[START OF Records provided]

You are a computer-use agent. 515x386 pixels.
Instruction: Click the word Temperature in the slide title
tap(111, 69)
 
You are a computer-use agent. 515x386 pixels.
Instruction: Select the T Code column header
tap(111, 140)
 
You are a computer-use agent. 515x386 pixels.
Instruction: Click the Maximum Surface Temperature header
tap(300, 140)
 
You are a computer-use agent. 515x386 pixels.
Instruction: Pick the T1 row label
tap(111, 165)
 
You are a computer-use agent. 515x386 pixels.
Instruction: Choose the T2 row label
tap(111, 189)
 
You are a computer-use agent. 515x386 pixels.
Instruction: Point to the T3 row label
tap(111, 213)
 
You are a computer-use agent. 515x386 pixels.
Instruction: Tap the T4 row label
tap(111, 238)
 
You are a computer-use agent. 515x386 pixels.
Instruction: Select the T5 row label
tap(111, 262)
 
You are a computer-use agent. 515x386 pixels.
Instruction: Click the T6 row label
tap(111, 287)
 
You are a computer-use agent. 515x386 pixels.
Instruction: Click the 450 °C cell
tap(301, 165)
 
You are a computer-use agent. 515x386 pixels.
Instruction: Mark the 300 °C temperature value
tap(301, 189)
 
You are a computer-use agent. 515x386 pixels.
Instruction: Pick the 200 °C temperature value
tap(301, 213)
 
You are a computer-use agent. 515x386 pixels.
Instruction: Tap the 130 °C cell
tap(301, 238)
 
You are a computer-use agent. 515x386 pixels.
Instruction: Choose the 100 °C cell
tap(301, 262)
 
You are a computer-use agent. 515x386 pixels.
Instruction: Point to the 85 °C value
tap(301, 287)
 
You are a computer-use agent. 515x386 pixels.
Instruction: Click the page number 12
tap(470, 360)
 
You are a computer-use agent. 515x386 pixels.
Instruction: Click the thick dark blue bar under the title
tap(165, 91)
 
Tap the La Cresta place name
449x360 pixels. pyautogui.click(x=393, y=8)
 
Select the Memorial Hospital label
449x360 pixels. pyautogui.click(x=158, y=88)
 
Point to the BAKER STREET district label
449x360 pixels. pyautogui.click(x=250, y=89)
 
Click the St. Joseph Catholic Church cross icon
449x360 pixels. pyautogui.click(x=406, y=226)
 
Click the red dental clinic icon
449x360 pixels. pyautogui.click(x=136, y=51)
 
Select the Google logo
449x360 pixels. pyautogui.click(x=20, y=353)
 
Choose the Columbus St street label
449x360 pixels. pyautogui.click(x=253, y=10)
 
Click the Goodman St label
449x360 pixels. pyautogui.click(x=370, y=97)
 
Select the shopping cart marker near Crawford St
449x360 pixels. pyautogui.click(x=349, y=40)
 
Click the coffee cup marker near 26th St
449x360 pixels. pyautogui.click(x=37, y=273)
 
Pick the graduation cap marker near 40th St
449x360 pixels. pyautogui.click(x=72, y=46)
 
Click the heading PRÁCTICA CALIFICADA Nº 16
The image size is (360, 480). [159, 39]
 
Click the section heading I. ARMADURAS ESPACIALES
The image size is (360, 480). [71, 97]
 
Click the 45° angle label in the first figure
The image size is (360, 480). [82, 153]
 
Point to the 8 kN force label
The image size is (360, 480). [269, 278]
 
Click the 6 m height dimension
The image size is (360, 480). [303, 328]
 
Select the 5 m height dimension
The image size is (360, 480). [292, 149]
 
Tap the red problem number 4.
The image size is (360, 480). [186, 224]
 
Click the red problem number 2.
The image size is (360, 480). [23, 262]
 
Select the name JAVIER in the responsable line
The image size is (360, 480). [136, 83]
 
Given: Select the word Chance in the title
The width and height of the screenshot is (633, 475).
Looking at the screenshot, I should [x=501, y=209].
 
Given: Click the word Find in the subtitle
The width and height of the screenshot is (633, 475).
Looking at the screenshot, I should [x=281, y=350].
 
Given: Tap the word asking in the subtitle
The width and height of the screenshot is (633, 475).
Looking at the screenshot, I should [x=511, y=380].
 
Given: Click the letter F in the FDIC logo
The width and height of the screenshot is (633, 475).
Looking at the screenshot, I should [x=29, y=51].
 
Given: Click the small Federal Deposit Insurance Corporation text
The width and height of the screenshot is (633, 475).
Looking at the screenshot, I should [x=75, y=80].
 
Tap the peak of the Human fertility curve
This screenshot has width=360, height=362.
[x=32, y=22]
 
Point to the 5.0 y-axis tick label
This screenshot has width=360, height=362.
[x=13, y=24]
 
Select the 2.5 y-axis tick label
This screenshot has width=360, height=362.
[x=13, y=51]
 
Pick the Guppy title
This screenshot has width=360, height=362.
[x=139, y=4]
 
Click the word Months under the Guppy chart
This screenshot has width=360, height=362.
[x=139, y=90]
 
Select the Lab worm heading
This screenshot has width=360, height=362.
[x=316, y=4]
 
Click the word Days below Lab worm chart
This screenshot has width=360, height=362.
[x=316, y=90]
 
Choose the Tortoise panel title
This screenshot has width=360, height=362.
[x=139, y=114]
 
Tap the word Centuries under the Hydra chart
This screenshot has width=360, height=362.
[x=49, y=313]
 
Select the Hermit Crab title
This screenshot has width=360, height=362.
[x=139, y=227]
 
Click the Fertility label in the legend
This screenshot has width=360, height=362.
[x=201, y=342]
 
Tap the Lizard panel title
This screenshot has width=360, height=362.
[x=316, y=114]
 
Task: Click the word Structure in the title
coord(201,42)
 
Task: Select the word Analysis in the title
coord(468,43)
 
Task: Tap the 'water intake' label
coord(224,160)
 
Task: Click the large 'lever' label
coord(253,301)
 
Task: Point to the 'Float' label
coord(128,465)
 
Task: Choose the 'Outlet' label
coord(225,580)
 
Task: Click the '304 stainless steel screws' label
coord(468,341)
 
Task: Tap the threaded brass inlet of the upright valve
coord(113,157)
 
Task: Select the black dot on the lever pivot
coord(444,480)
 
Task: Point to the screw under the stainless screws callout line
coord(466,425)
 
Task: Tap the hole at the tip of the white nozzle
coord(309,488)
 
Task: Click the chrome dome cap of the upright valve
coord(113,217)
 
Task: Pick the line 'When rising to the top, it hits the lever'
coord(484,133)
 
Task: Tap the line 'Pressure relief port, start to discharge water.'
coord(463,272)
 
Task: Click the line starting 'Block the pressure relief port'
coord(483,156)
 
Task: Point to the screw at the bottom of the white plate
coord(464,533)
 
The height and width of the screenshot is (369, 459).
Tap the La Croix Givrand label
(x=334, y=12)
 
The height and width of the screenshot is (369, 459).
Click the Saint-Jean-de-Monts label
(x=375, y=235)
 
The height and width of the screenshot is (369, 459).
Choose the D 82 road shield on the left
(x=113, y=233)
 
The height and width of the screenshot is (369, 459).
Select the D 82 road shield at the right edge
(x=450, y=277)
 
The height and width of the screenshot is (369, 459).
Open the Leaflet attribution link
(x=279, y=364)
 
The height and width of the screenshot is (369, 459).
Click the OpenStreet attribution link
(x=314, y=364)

[END OF Records provided]

> _Stated task_:
Copy out every line of the entries above without any changes.

> _Solution for this task_:
You are a computer-use agent. 515x386 pixels.
Instruction: Click the word Temperature in the slide title
tap(111, 69)
 
You are a computer-use agent. 515x386 pixels.
Instruction: Select the T Code column header
tap(111, 140)
 
You are a computer-use agent. 515x386 pixels.
Instruction: Click the Maximum Surface Temperature header
tap(300, 140)
 
You are a computer-use agent. 515x386 pixels.
Instruction: Pick the T1 row label
tap(111, 165)
 
You are a computer-use agent. 515x386 pixels.
Instruction: Choose the T2 row label
tap(111, 189)
 
You are a computer-use agent. 515x386 pixels.
Instruction: Point to the T3 row label
tap(111, 213)
 
You are a computer-use agent. 515x386 pixels.
Instruction: Tap the T4 row label
tap(111, 238)
 
You are a computer-use agent. 515x386 pixels.
Instruction: Select the T5 row label
tap(111, 262)
 
You are a computer-use agent. 515x386 pixels.
Instruction: Click the T6 row label
tap(111, 287)
 
You are a computer-use agent. 515x386 pixels.
Instruction: Click the 450 °C cell
tap(301, 165)
 
You are a computer-use agent. 515x386 pixels.
Instruction: Mark the 300 °C temperature value
tap(301, 189)
 
You are a computer-use agent. 515x386 pixels.
Instruction: Pick the 200 °C temperature value
tap(301, 213)
 
You are a computer-use agent. 515x386 pixels.
Instruction: Tap the 130 °C cell
tap(301, 238)
 
You are a computer-use agent. 515x386 pixels.
Instruction: Choose the 100 °C cell
tap(301, 262)
 
You are a computer-use agent. 515x386 pixels.
Instruction: Point to the 85 °C value
tap(301, 287)
 
You are a computer-use agent. 515x386 pixels.
Instruction: Click the page number 12
tap(470, 360)
 
You are a computer-use agent. 515x386 pixels.
Instruction: Click the thick dark blue bar under the title
tap(165, 91)
 
Tap the La Cresta place name
449x360 pixels. pyautogui.click(x=393, y=8)
 
Select the Memorial Hospital label
449x360 pixels. pyautogui.click(x=158, y=88)
 
Point to the BAKER STREET district label
449x360 pixels. pyautogui.click(x=250, y=89)
 
Click the St. Joseph Catholic Church cross icon
449x360 pixels. pyautogui.click(x=406, y=226)
 
Click the red dental clinic icon
449x360 pixels. pyautogui.click(x=136, y=51)
 
Select the Google logo
449x360 pixels. pyautogui.click(x=20, y=353)
 
Choose the Columbus St street label
449x360 pixels. pyautogui.click(x=253, y=10)
 
Click the Goodman St label
449x360 pixels. pyautogui.click(x=370, y=97)
 
Select the shopping cart marker near Crawford St
449x360 pixels. pyautogui.click(x=349, y=40)
 
Click the coffee cup marker near 26th St
449x360 pixels. pyautogui.click(x=37, y=273)
 
Pick the graduation cap marker near 40th St
449x360 pixels. pyautogui.click(x=72, y=46)
 
Click the heading PRÁCTICA CALIFICADA Nº 16
The image size is (360, 480). [159, 39]
 
Click the section heading I. ARMADURAS ESPACIALES
The image size is (360, 480). [71, 97]
 
Click the 45° angle label in the first figure
The image size is (360, 480). [82, 153]
 
Point to the 8 kN force label
The image size is (360, 480). [269, 278]
 
Click the 6 m height dimension
The image size is (360, 480). [303, 328]
 
Select the 5 m height dimension
The image size is (360, 480). [292, 149]
 
Tap the red problem number 4.
The image size is (360, 480). [186, 224]
 
Click the red problem number 2.
The image size is (360, 480). [23, 262]
 
Select the name JAVIER in the responsable line
The image size is (360, 480). [136, 83]
 
Given: Select the word Chance in the title
The width and height of the screenshot is (633, 475).
Looking at the screenshot, I should [x=501, y=209].
 
Given: Click the word Find in the subtitle
The width and height of the screenshot is (633, 475).
Looking at the screenshot, I should [x=281, y=350].
 
Given: Tap the word asking in the subtitle
The width and height of the screenshot is (633, 475).
Looking at the screenshot, I should [x=511, y=380].
 
Given: Click the letter F in the FDIC logo
The width and height of the screenshot is (633, 475).
Looking at the screenshot, I should [x=29, y=51].
 
Given: Click the small Federal Deposit Insurance Corporation text
The width and height of the screenshot is (633, 475).
Looking at the screenshot, I should [x=75, y=80].
 
Tap the peak of the Human fertility curve
This screenshot has width=360, height=362.
[x=32, y=22]
 
Point to the 5.0 y-axis tick label
This screenshot has width=360, height=362.
[x=13, y=24]
 
Select the 2.5 y-axis tick label
This screenshot has width=360, height=362.
[x=13, y=51]
 
Pick the Guppy title
This screenshot has width=360, height=362.
[x=139, y=4]
 
Click the word Months under the Guppy chart
This screenshot has width=360, height=362.
[x=139, y=90]
 
Select the Lab worm heading
This screenshot has width=360, height=362.
[x=316, y=4]
 
Click the word Days below Lab worm chart
This screenshot has width=360, height=362.
[x=316, y=90]
 
Choose the Tortoise panel title
This screenshot has width=360, height=362.
[x=139, y=114]
 
Tap the word Centuries under the Hydra chart
This screenshot has width=360, height=362.
[x=49, y=313]
 
Select the Hermit Crab title
This screenshot has width=360, height=362.
[x=139, y=227]
 
Click the Fertility label in the legend
This screenshot has width=360, height=362.
[x=201, y=342]
 
Tap the Lizard panel title
This screenshot has width=360, height=362.
[x=316, y=114]
 
Task: Click the word Structure in the title
coord(201,42)
 
Task: Select the word Analysis in the title
coord(468,43)
 
Task: Tap the 'water intake' label
coord(224,160)
 
Task: Click the large 'lever' label
coord(253,301)
 
Task: Point to the 'Float' label
coord(128,465)
 
Task: Choose the 'Outlet' label
coord(225,580)
 
Task: Click the '304 stainless steel screws' label
coord(468,341)
 
Task: Tap the threaded brass inlet of the upright valve
coord(113,157)
 
Task: Select the black dot on the lever pivot
coord(444,480)
 
Task: Point to the screw under the stainless screws callout line
coord(466,425)
 
Task: Tap the hole at the tip of the white nozzle
coord(309,488)
 
Task: Click the chrome dome cap of the upright valve
coord(113,217)
 
Task: Pick the line 'When rising to the top, it hits the lever'
coord(484,133)
 
Task: Tap the line 'Pressure relief port, start to discharge water.'
coord(463,272)
 
Task: Click the line starting 'Block the pressure relief port'
coord(483,156)
 
Task: Point to the screw at the bottom of the white plate
coord(464,533)
 
The height and width of the screenshot is (369, 459).
Tap the La Croix Givrand label
(x=334, y=12)
 
The height and width of the screenshot is (369, 459).
Click the Saint-Jean-de-Monts label
(x=375, y=235)
 
The height and width of the screenshot is (369, 459).
Choose the D 82 road shield on the left
(x=113, y=233)
 
The height and width of the screenshot is (369, 459).
Select the D 82 road shield at the right edge
(x=450, y=277)
 
The height and width of the screenshot is (369, 459).
Open the Leaflet attribution link
(x=279, y=364)
 
The height and width of the screenshot is (369, 459).
Click the OpenStreet attribution link
(x=314, y=364)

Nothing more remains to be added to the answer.